The connector 14 is a tandem small computer system interface (SAS) connector. The hard disk 2 is electrically connected to the connector 14 by a serial small computer system interface (SAS) cable, thereby electrically connecting with the host 3, the control unit 11, and the buffer 12. . The hard disk 2 and the host 3 transmit a transmission signal via the connector 14, and the transmission signal supports a Serial Small Computer System Interface (SAS) protocol. The hard disk 2 also generates a status signal (Ready) and transmits the status signal to the control unit 11 via the connector 14. The hard disk 2 also generates a presence signal (Present) and outputs the presence signal to the buffer 12. When the hard disk 2 is electrically connected to the connector 14, the hard disk 2 changes the logical value of the presence signal from a first logic value to a second logic value. When the host 3 performs data access to the hard disk 2, that is, when reading data or writing data, the hard disk 2 maintains the logical value of the status signal at a fifth logical value and a sixth logical value. Jumping between. On the other hand, when the host 3 does not access the hard disk 2, the hard disk 2 maintains the logical value of the status signal at the fifth logical value. In this embodiment, the first logic value and the fifth logic value are, for example, logic 1, and the second logic value and the sixth logic value are, for example, logic 0, but are not limited thereto.
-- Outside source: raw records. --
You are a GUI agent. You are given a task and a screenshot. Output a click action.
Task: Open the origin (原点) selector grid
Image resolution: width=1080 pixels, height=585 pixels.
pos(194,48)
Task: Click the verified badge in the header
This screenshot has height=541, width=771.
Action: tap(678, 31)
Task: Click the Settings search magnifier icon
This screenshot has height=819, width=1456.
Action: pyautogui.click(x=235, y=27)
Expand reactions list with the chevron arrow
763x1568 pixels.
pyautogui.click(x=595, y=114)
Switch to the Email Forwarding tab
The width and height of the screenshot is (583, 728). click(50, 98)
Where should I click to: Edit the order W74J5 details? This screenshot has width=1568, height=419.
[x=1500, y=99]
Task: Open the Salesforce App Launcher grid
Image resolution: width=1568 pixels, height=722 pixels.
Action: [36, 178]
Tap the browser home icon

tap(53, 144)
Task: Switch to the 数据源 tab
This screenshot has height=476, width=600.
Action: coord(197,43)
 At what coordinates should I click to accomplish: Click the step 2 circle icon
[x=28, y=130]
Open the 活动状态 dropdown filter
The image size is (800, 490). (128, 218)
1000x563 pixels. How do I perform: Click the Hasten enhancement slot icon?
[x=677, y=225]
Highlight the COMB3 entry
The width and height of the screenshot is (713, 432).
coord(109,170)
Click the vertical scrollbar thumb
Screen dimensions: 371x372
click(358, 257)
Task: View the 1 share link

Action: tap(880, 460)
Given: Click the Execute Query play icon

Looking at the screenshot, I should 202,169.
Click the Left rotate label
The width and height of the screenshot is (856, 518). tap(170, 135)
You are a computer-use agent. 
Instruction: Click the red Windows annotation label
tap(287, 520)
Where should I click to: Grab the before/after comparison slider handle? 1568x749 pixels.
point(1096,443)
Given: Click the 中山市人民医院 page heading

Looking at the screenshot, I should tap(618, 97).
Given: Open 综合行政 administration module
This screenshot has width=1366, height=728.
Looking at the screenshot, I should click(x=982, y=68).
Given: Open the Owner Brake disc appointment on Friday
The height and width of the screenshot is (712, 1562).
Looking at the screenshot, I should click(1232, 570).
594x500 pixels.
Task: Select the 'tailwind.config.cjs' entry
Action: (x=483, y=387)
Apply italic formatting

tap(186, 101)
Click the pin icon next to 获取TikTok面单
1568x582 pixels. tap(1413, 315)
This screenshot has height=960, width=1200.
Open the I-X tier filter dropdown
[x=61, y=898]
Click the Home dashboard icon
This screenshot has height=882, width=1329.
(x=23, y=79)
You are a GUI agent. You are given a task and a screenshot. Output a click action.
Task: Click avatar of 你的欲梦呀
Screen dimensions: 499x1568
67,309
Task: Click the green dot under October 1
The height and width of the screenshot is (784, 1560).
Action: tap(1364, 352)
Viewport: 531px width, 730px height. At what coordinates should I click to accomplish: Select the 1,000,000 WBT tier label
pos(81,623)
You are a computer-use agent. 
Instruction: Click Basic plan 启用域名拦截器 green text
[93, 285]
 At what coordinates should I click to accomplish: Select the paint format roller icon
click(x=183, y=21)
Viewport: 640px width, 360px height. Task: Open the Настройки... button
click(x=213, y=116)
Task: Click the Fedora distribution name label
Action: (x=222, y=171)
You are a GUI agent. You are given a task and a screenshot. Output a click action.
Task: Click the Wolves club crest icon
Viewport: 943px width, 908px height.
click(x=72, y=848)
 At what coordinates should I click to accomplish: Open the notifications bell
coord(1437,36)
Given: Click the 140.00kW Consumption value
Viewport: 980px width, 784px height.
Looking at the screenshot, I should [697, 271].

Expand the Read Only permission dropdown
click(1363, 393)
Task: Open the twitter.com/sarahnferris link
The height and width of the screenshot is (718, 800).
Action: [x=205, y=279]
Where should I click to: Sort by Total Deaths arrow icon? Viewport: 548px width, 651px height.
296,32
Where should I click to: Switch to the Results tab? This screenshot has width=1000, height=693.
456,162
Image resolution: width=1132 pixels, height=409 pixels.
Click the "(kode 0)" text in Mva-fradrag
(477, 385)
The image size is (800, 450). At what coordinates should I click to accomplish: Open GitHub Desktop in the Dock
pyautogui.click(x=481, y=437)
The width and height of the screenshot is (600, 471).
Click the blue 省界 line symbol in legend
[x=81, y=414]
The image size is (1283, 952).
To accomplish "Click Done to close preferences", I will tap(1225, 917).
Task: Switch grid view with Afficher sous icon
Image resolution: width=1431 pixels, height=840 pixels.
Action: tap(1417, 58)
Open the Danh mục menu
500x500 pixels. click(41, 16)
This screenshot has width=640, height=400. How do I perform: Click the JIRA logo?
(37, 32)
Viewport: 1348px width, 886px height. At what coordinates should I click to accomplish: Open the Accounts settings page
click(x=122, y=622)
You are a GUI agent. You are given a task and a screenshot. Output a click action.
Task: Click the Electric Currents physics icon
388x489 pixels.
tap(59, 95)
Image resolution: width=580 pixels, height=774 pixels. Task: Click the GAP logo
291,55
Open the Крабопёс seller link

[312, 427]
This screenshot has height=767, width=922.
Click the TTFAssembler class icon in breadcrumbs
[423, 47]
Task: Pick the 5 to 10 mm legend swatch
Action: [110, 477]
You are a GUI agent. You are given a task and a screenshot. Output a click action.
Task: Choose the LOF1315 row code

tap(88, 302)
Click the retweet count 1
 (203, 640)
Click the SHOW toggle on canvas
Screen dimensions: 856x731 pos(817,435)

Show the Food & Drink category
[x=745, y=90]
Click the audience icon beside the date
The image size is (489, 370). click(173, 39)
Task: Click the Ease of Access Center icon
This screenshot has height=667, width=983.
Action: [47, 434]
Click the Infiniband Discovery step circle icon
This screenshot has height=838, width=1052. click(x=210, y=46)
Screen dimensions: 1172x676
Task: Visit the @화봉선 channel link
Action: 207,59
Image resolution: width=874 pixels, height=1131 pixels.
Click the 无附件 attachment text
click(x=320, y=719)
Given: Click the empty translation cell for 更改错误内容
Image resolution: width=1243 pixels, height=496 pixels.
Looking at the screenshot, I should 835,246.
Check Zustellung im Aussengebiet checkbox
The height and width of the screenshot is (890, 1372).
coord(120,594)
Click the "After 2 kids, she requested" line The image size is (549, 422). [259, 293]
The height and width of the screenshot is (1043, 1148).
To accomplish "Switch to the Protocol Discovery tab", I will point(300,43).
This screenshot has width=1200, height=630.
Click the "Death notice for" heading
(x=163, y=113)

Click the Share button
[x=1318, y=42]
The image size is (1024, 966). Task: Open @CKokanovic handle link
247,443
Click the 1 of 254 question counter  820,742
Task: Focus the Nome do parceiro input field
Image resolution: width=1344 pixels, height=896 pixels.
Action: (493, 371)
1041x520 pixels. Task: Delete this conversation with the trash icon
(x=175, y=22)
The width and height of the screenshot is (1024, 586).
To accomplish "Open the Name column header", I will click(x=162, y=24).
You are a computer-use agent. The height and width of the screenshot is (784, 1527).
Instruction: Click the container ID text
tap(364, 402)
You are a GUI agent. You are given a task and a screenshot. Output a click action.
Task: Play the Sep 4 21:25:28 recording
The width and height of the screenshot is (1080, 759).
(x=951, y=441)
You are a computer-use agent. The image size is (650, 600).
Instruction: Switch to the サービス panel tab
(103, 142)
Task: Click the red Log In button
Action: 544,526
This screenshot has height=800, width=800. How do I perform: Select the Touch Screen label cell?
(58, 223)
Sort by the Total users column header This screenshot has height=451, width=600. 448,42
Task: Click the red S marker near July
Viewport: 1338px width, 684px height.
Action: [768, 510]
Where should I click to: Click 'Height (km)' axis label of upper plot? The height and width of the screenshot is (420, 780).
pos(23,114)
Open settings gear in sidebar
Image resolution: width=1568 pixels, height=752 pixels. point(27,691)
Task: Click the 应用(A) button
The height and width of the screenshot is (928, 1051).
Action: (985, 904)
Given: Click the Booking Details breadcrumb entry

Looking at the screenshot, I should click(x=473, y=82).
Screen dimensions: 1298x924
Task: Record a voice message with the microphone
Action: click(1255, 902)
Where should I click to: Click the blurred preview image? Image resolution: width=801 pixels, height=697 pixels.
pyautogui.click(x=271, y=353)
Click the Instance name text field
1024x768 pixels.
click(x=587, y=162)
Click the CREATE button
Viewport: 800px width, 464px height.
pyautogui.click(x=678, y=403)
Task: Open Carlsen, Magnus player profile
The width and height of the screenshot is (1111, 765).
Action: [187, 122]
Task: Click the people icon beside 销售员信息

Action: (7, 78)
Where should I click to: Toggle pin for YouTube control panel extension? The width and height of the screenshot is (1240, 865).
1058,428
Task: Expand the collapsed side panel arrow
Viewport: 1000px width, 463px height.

The buffer 12 includes an input terminal, an output terminal electrically connected to the LED body 13, and an enable terminal electrically connected to the hard disk 2. The enable terminal receives the presence signal from the hard disk 2, and the buffer 12 outputs a driving signal of the input terminal to the output terminal according to the logic value of the presence signal, thereby driving the light emitting diode 13 Glowing. In this embodiment, when the logic value of the presence signal is the second logic value, the buffer 12 outputs the driving signal to the output terminal, and when the logic value of the driving signal is a third logic value. The light-emitting diode 13 does not emit light. Conversely, when the logic value of the driving signal is a fourth logic value, the light-emitting diode 13 emits light. The third logical value is, for example, a logical one, and the fourth logical value is, for example, a logical zero, but is not limited thereto.

The LED 13 has two illumination states, one is constant light to indicate that the hard disk 2 has been connected to the host 3, which is called a "Present mode", and the other is flashing to indicate the hard disk. 2 access, called the access state (Activity mode).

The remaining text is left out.